■ WHAT THE EXERCISE ASKS ■
In the entries below, find the line with "Viewport: 391px width, 868px height." and the line with "the battery indicator"; reproduce those two lines and all lines between them exactly, without pictures.

### EXTRACTED ENTRIES ###

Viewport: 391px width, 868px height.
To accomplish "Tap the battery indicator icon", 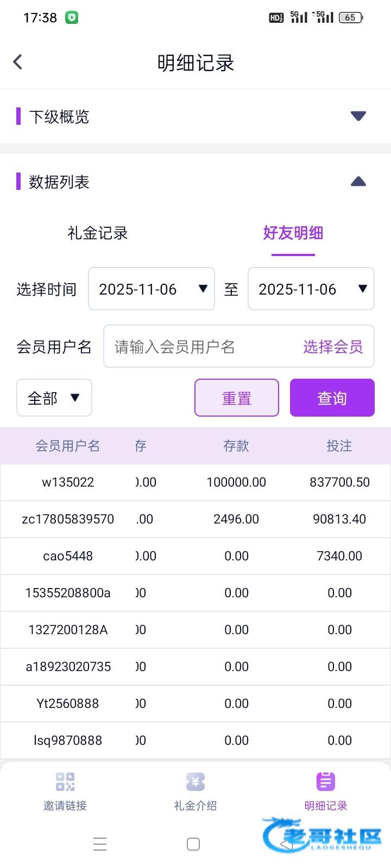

###
### EXTRACTED ENTRIES ###

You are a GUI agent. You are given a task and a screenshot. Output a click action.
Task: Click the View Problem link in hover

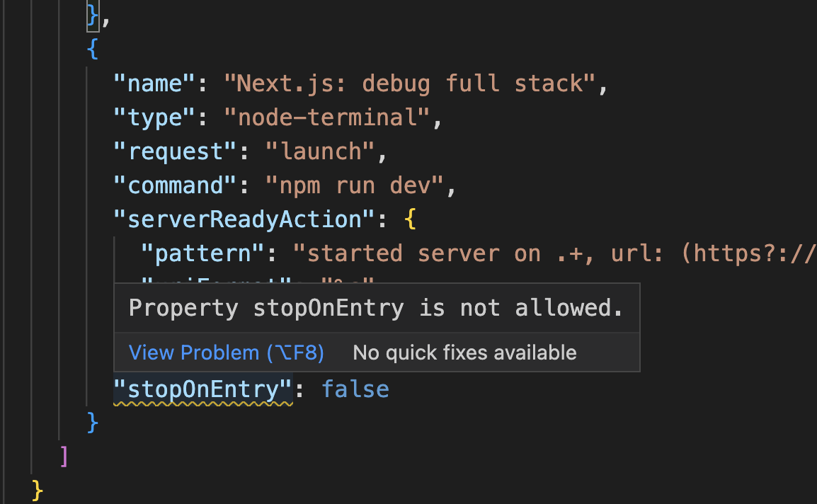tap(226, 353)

###

■ ANSWER BOX ■
Viewport: 391px width, 868px height.
To accomplish "Tap the battery indicator icon", 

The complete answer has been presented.